Um incêndio de grandes proporções destruiu o Museu Nacional, na Zona Norte do Rio de Janeiro, no último domingo, 02 de setembro. A instituição estava instalada em um palacete imperial e completou 200 anos em junho. Foi fundada por Dom João VI em 1818. Seu acervo, com mais de 20 milhões de itens, tem perfil acadêmico e científico, com coleções focadas em paleontologia, antropologia e etnologia biológica.

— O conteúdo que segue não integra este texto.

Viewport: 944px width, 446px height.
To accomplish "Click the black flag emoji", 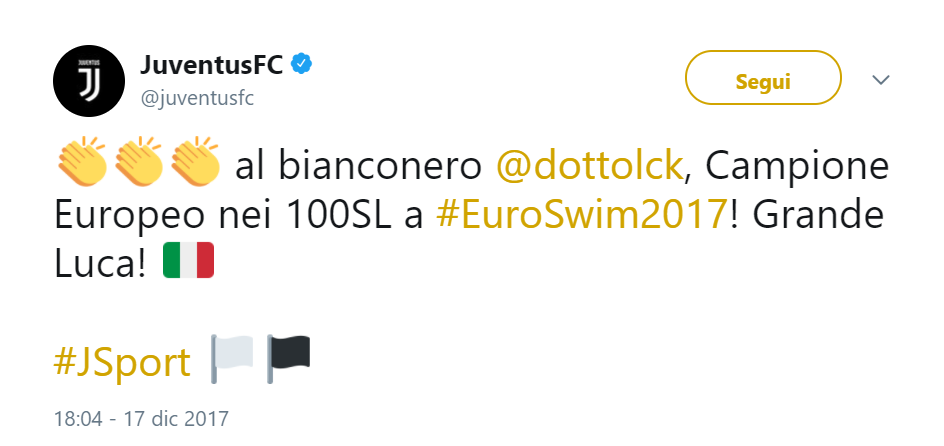I will click(288, 359).
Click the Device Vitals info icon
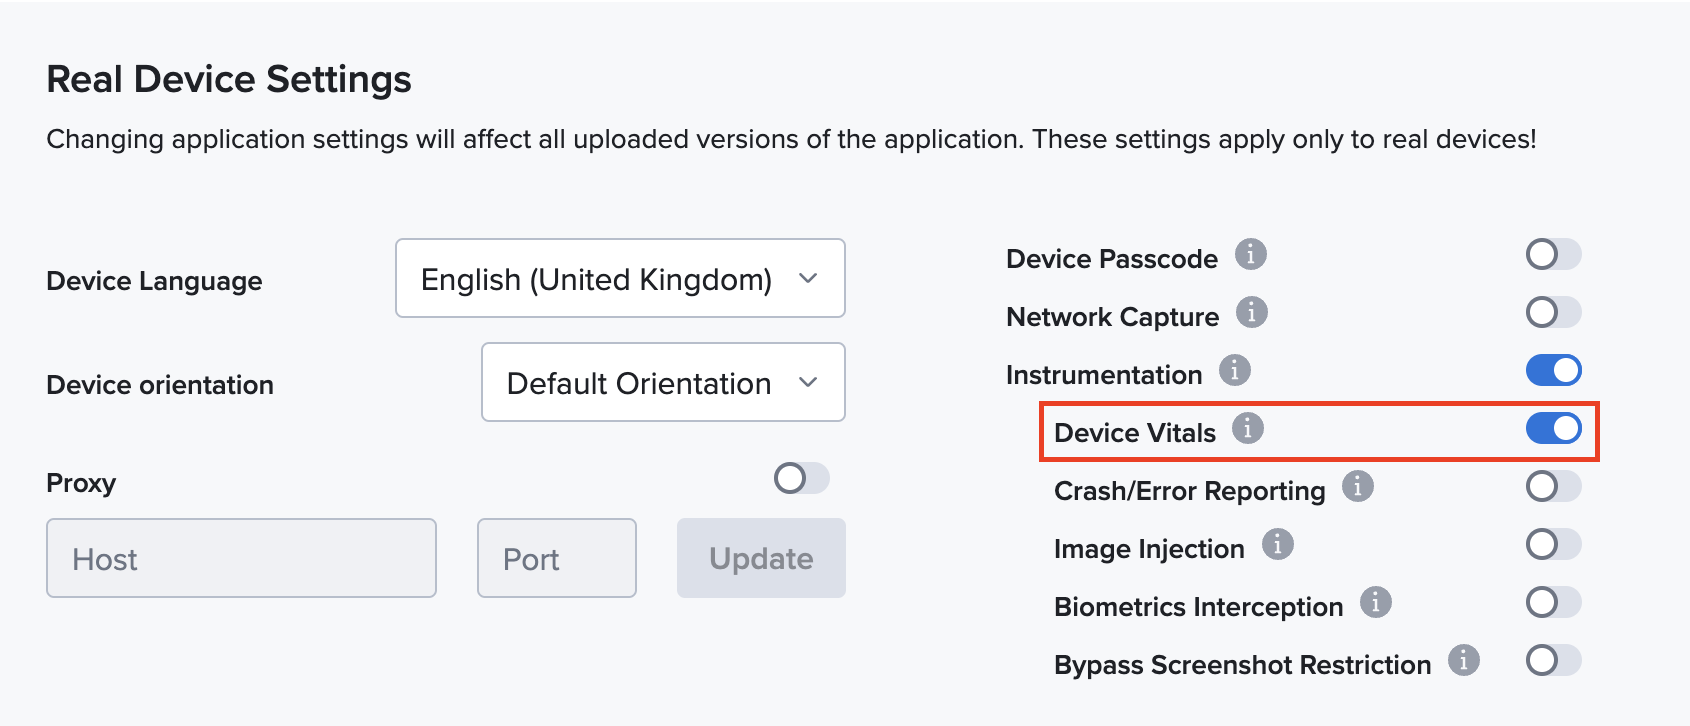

A docente em Antropologia da Funorte, mestre em Desenvolvimento Social, Luciana Carvalho, explica que: “no estudo dos povos antigos e suas culturas não é possível para as ciências humanas e sociais que isso se dê em sua integralidade, uma vez que se tratam de fatos e processos já ocorridos, dinâmicos, e, portanto complexos. Através da leitura sobre os elementos representantes de civilizações e sua expressão étnico-cultural, observados como fragmentos dessa determinada realidade, podemos compreender os povos, suas origens e sua evolução. Nesse sentido é que os vestígios são considerados de fundamental importância para que se obtenha um conhecimento que seja o mais próximo possível do objeto investigado”. Ela ainda explica: “dessa forma, o dano ou a perda de um vestígio, sobretudo, no caso em que se trata de um fóssil, no qual há tamanha representatividade e valor científico, cultural, histórico, enfim, humano, em seu sentido mais abrangente, pode significar também a perda de uma valiosa e palpável fonte de investigação, o que compromete o alcance de uma pesquisa, e, ademais, o conhecimento a ser produzido por ela, nessa especificidade, um ‘saber’ sobre ‘nós’ mesmos”.

De acordo com a professora de Filosofia da Funorte e Fasi, Alessandra Almeida: “a perda não foi só cultural, mas, em um contexto muito maior, pois ali havia coisas importantes de todo o mundo, entre elas, por exemplo, o esqueleto mais antigo já encontrado nas Américas, com cerca de 12 mil anos de idade, a Luzia. Os registros e documentos foram outras perdas irreparáveis, e mesmo que tenhamos de forma digitalizada, a história não conseguiria ser processada com a mesma essência, e isso é importante. Desse modo, o fogo não só apagou grande parte desses acervos, como também grande parte da memória e o seu legado”, finaliza.